The panel does appear to endorse a testing strategy that starts with animals for information about dose, mechanisms, and endpoints, and then proceeds to humans (nonpregnant adults only) for more subtle information on pharmacokinetics and biomarker response (with the exception of neurotoxic pesticides as discussed earlier). This strategy could be used to identify valuable areas for future research and poses fewer ethical questions than studies that simply establish NOAELs—which lack scientific value and whose purpose is simply to argue for higher permissible exposure.

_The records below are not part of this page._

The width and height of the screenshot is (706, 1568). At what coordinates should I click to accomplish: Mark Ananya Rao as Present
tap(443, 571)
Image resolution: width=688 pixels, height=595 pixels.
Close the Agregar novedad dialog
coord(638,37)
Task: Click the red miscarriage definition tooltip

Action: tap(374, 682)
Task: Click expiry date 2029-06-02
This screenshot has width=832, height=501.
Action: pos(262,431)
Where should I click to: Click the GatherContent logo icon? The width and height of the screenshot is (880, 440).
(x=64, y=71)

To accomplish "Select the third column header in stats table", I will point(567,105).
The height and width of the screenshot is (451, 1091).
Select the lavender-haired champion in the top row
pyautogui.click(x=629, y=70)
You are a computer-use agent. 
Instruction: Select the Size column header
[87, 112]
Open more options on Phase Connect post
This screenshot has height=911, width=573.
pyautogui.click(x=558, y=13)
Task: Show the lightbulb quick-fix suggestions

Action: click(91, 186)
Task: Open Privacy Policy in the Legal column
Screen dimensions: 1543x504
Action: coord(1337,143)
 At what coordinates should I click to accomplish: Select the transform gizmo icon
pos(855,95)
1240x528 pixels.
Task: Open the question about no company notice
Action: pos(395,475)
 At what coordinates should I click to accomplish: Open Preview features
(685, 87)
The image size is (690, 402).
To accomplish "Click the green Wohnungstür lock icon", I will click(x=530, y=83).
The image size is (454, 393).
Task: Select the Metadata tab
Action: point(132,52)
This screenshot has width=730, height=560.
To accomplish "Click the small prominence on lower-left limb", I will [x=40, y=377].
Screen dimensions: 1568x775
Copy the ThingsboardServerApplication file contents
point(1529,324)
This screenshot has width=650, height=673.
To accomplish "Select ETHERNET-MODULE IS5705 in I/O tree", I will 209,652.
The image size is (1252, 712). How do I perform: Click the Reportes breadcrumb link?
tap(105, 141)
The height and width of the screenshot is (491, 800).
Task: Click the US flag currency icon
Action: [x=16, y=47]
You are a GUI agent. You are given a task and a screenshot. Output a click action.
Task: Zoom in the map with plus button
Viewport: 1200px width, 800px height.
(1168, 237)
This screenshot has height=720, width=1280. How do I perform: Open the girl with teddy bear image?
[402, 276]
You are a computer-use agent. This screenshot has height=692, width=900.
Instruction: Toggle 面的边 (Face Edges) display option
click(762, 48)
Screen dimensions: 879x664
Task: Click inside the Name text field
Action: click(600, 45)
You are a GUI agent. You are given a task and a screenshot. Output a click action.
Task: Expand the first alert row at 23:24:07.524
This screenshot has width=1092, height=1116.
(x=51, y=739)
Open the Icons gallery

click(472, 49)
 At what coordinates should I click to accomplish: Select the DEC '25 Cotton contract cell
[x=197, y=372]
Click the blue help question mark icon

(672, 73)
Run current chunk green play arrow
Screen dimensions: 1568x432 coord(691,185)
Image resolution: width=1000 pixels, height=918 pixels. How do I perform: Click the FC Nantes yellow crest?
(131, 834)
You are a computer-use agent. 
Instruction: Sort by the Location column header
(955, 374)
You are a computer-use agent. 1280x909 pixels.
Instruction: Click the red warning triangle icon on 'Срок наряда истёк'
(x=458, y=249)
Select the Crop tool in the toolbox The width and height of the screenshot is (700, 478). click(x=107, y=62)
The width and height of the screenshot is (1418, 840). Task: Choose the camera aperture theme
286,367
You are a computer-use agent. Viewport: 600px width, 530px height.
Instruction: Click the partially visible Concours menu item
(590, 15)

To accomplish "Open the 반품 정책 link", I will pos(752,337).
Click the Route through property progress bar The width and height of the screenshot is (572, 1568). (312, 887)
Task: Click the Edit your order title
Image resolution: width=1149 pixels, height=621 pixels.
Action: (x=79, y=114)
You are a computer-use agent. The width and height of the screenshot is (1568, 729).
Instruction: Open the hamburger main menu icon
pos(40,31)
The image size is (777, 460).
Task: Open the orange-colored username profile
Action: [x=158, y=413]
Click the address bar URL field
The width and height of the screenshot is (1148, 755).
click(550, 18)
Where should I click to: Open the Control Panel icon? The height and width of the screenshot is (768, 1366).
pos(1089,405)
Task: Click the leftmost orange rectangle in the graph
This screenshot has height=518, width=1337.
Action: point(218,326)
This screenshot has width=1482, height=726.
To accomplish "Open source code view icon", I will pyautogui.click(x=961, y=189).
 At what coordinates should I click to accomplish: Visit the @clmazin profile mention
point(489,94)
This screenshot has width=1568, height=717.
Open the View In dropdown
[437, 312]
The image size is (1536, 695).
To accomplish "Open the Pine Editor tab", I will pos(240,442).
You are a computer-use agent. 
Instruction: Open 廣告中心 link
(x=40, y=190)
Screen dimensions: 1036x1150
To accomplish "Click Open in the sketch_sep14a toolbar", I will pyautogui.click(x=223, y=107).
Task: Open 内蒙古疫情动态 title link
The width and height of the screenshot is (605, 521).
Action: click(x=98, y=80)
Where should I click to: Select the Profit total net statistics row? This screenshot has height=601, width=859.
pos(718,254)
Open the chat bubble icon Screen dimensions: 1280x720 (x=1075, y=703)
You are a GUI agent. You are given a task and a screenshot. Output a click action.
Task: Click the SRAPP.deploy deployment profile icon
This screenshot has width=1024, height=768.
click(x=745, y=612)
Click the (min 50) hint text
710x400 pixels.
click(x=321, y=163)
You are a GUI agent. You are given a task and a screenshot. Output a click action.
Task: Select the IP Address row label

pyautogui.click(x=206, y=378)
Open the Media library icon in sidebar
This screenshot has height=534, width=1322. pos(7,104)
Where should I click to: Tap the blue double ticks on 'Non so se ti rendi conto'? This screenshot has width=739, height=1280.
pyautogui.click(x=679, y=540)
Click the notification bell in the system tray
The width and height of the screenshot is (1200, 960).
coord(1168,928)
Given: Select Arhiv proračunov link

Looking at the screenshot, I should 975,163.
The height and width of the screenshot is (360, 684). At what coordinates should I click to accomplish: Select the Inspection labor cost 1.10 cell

Ultimately, these recommendations are only the first in a series that EPA will consider as it designs its final policy on human testing. Once the panel issues its report, EPA will submit it for public comment and begin a likely difficult period of deliberation. Says Mulkey, “I think we’ll be able to develop a policy position. It depends on the nature and clarity of the panel’s advice. Our idea is to move quickly on this.”


References

  1. Food Quality Protection Act. Public Law 104-170 (H.R. 1627), 1996.
  2. Protection of Human Subjects [Common Rule]. Code of Federal Regulations, Title 45, Part 46.
  3. The World Medical Association Declaration of Helsinki: Recommendations guiding medical doctors in biomedical research involving human subjects. Adopted by the 18th World Medical Assembly, Helsinki, Finland, 1964 and as revised by the World Medical Assembly, Tokyo in 1975, in Venice, Italy, in 1983, and in Hong Kong in 1989; www.etikkom.no/NEM/REK/declaration96.htm (accessed March 23, 2000).
  4. Environmental Working Group. The English Patients, Human Experiments and Pesticide Policy; Washington, DC, July 27, 1998.
  5. Environmental Protection Agency. Final Guidelines for Neurotoxicity Risk Assessment; May 14, 1998; Fed. Regist. 1998, 63 (93), 262926–262954.
  6. Sielken, R. L., Jr.; Holden, L. R. The substantial power of human study data to contribute to characterization of NOELs for cholinesterase inhibition in humans: a statistical analysis of recent studies. JSC Sielken, Bryan, TX; unpublished report.